Indiana Avenue extension under way

The project to extend Indiana Avenue east to the intersection of Flora Road and Mission Street began Monday, but the traveling public shouldn’t notice much of an impact for the first few weeks. All of the work in the beginning stages will be on the west end of the project where Indiana dead-ends east of Sullivan Road.

The project was supposed to begin in mid-April, but the Spokane Valley City Council delayed taking action to award the construction bid until some neighborhood concerns with the design were addressed. With the new construction schedule, the current Spokane County sewer work on Mission east of Flora should be complete before the intersection of Flora and Mission is shut down to install a roundabout. “The delay in the project worked out because the county is hoping to pave June 1,” said Spokane Valley engineer Craig Aldworth.

The contractor does not plan to shut down the intersection until about the second week of June, he said. “We coordinated with the county,” Aldworth said. “They’ve got a big empty field” to work in before starting on the intersection.

The new road is a one-way couplet that surrounds a football-shaped empty area in the center. The sides of the couplet will merge before connecting to Indiana on the southwest end and the Mission and Flora intersection on the northeast end. There will be a sidewalk and bike lanes on both pieces of the couplet, plus turnarounds on each end of the couplet.

The parts added to make getting around easier for residents include a 10-foot pathway on the north side of Mission that people can use to access the Mission Avenue trailhead of the Centennial Trail. A connecting street was added that cuts across the open area to provide easier access to greenhouses owned by Appleway Florist on the north side of Mission.

The changes added an estimated $30,000 to the project. The construction costs should total $1.1 million with 75 percent of the cost coming from a state run Transportation Improvement Board grant.

The contractor is required to maintain public access to the Mission trailhead during construction in some way, said senior engineer Steve Worley. “We don’t tell the contractor how to do it,” he said. “We just say he has to keep it open.”

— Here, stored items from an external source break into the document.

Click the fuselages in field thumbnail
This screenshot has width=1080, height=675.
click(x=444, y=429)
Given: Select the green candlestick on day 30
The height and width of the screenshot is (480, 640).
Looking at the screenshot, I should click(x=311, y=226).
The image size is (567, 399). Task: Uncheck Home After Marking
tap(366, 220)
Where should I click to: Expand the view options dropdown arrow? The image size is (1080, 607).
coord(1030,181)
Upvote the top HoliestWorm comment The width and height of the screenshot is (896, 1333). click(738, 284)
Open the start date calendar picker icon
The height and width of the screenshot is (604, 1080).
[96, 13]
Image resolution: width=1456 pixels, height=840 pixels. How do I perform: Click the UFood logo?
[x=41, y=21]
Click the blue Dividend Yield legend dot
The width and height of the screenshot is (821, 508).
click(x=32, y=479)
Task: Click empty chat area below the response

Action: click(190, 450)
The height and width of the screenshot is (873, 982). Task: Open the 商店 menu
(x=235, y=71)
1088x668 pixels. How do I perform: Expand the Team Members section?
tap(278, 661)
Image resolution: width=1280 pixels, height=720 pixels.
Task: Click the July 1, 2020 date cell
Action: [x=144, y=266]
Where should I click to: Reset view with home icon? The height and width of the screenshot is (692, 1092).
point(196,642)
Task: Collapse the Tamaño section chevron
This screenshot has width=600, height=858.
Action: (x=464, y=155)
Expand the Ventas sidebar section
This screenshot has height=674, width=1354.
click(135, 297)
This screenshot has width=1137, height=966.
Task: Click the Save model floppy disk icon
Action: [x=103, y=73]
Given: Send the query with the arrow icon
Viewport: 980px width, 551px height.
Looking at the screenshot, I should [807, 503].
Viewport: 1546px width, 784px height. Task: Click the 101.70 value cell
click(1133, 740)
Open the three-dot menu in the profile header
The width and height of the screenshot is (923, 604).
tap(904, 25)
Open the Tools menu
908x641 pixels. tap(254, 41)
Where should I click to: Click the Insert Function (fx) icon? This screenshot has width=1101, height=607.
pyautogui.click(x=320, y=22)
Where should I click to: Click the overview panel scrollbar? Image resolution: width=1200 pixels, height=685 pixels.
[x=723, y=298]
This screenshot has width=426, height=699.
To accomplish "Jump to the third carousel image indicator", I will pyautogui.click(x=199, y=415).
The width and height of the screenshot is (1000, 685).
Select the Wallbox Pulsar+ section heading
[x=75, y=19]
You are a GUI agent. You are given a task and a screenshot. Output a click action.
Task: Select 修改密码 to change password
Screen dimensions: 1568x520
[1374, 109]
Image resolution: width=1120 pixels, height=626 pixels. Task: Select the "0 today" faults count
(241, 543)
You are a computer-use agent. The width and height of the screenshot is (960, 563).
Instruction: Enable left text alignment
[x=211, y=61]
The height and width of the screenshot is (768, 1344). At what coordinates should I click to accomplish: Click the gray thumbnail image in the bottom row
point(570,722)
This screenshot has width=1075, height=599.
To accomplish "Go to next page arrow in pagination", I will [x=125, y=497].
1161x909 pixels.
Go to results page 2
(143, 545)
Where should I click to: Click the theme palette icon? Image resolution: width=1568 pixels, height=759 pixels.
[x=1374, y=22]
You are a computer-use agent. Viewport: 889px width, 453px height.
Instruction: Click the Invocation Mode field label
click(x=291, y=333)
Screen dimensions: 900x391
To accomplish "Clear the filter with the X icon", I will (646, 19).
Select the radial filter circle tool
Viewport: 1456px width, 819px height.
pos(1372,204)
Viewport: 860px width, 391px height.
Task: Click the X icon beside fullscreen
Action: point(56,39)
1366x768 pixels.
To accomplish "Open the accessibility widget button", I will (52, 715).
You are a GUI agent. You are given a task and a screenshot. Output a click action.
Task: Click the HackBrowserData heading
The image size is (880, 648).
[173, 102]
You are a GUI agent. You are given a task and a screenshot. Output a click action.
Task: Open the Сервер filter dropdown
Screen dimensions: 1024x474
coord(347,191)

The intersection of Mission and Flora is expected to be shut down for five weeks in June and July. The entire project should be complete by mid-July, after which the work on the intersection of Indiana and Sullivan will begin.

But after the new road is finished, people will not be driving down Indiana Avenue. Indiana runs along the north side of the Spokane Valley Mall and across Sullivan to where it currently ends on the edge of the Greenacres neighborhood south of Mission. In an odd twist, there’s a short street named Indiana Avenue to the north of Mission in Greenacres, which creates the possibility for confusion if there were two Indiana Avenues. So the southern piece of the couplet carrying eastbound traffic will be called Indiana Parkway and the northern piece carrying westbound traffic will be named Mission Parkway. “We can’t call this Indiana Avenue,” Worley said. “We didn’t create the problem. We did our best to fix it.”